START Entries shown

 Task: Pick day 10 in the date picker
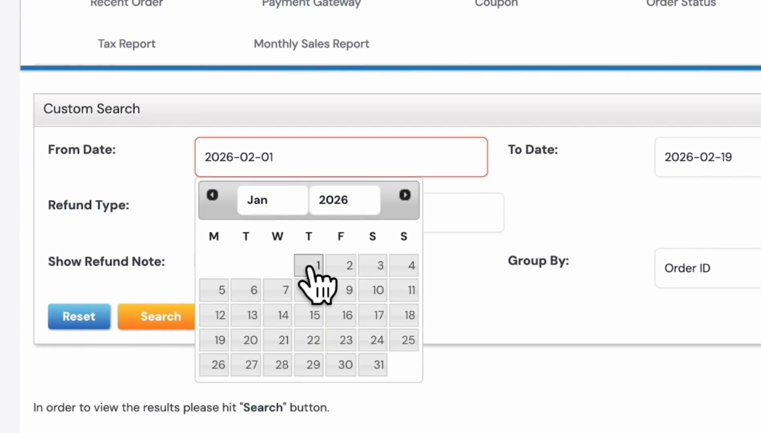click(372, 290)
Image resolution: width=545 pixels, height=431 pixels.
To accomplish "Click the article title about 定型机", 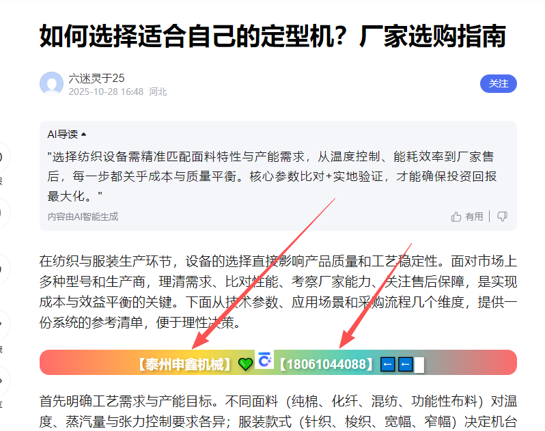I will coord(273,36).
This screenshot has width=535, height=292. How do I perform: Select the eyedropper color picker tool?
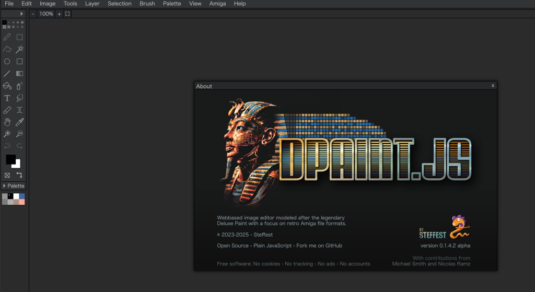coord(19,122)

END Entries shown

#### [Your objective]
Please set down only the lines from the one containing "This screenshot has" through the end of the entries, exactly as they stand, both ends included and with no pictures.

#### [Answer to the problem]
This screenshot has width=535, height=292. How do I perform: Select the eyedropper color picker tool?
coord(19,122)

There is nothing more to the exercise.